Coronavirus, operaio Usa licenziato da Amazon per aver organizzato uno sciopero contro la mancanza di sicurezza

Intanto, nello stabilimento vicino Roma, la Prefettura ha deciso di ridurre la filiera produttiva

Negli Stati Uniti, a Staten Island, un operaio è stato licenziato da Amazon per aver organizzato uno sciopero insieme ad altri colleghi nel tentativo di chiedere maggiori misure di sicurezza vista l’emergenza sanitaria da Coronavirus. All’atto del licenziamento, l’azienda ha giustificato la cosa dicendo che il dipendente era venuto meno alle regole imposte per la pandemia, organizzando un assembramento, violando dunque le misure del distanziamento sociale e mettendo a repentaglio la sicurezza altrui.


«Questo è un dato di fatto del perché non si preoccupano dei loro dipendenti, di licenziare qualcuno dopo cinque anni per aver difeso le persone e aver cercato di dar loro voce», ha detto l’operaio Chris Smalls a Vice. Amazon ha replicato, raccontando come il suo dipendente fosse contravvenuto all’ordine di mettersi in quarantena per essere entrato in contatto, tempo prima, con un altro dipendente risultato positivo al Covid.


«È stato scoperto che aveva avuto stretti contatti con un associato diagnosticato con un caso confermato di Covid e gli è stato chiesto di rimanere a casa con la paga per 14 giorni, che è una misura che stiamo adottando nei siti di tutto il mondo», ha dichiarato l’azienda. Poi: «Nonostante le istruzioni per rimanere a casa con i salari, è arrivato sul posto oggi, 30 marzo, mettendo ulteriormente a rischio le squadre. Questo è inaccettabile e abbiamo terminato il suo impiego a causa di questi molteplici problemi di sicurezza».

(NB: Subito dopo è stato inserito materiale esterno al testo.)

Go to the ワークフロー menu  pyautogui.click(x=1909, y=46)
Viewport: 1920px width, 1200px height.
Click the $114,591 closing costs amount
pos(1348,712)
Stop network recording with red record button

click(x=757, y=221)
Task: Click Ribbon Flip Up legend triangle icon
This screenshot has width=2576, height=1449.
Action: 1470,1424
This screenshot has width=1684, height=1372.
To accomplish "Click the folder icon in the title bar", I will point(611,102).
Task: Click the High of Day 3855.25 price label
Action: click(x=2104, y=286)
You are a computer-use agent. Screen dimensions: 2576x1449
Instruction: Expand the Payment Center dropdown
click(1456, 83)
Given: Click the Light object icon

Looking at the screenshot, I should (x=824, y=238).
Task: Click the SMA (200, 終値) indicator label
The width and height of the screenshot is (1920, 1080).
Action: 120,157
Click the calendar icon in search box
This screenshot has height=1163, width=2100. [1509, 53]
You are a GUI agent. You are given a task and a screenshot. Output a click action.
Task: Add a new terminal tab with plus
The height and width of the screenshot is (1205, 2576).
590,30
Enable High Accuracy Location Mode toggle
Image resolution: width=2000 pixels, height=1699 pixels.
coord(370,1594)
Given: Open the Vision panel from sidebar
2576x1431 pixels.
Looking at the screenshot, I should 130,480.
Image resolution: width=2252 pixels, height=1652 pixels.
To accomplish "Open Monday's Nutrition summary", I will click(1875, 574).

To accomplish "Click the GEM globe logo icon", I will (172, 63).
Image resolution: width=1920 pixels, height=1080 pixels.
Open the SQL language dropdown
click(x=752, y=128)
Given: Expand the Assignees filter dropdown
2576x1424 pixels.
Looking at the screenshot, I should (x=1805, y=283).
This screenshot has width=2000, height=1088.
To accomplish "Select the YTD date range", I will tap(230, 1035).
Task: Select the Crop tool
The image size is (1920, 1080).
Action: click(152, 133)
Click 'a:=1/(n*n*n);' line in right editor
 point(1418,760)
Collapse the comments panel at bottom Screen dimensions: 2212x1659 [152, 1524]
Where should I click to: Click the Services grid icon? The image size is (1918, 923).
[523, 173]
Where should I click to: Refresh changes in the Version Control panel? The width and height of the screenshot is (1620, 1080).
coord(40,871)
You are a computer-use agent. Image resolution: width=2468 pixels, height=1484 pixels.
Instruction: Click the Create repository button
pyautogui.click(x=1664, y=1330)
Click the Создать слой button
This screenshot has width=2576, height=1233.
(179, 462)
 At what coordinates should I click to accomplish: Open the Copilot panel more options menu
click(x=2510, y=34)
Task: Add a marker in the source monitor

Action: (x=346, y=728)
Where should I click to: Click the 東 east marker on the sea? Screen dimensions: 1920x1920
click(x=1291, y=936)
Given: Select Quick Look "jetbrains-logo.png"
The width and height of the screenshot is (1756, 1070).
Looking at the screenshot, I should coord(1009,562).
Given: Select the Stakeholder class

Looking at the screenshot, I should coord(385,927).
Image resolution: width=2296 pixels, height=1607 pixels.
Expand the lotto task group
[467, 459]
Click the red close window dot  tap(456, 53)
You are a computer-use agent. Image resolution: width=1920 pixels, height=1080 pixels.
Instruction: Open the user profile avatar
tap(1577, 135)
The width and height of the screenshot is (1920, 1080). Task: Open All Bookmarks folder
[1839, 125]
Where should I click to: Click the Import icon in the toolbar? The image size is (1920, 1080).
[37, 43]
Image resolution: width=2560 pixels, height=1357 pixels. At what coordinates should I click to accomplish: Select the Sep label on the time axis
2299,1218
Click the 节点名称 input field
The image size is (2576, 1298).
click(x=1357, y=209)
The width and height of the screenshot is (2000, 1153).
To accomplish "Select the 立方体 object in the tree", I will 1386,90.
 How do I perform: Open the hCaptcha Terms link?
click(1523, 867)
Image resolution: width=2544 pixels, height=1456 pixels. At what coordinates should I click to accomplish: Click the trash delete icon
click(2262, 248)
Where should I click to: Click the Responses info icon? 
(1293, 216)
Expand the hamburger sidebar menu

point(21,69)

Sulla vicenda si è espressa Athena, un’associazione che si occupa di giustizia sociale ed economica e che lavora per contrastare l’influenza fuori misura di Amazon sull’economia e le politiche pubbliche. «Chris, insieme a molti dei suoi colleghi a New York e in tutto il paese, ha osato dire la verità sulle condizioni pericolose nelle strutture di Amazon”, hanno detto i direttori di Athena, Make the Road NY e New York Communities for Change in una dichiarazione congiunta: «Possiamo solo concludere dicendo che invece di ascoltare le persone che stanno effettivamente rischiando la vita in prima linea, Amazon preferirebbe semplicemente tacere sulle condizioni di lavoro di Amazon, che ora sono una preoccupazione nazionale per la salute pubblica».

Intanto, a Roma

La prefettura di Rieti ha disposto nuove misure per la sede Amazon di Passo Corese, il più grande polo produttivo del centro e su Italia, a 30 chilometri dalla Roma. Per la prima volta, vista l’eccezionalità degli eventi – e il primo caso di positività al Covid si sabato scorso -, il prefetto ha stabilito che verrà ridotta al minimo la filiera produttiva: il gigante di Jeff Bezos potrà ricevere ordini dai clienti e assicurarli solo nel caso in cui si tratti di beni essenziali, come ad esempio i medicinali.

Come per lo stabilimento di Torrazza Piemonte, anche qui i sindacati sono riusciti a spuntarla, ottenendo precauzioni minime come il distanziamento tra le postazioni lavorative e, ad ogni lavoratore, a inizio turno, verrà misurata la temperatura. Oltre i 37,5 gradi, il dipendente dovrà tornare a casa per garantire la sicurezza dei colleghi.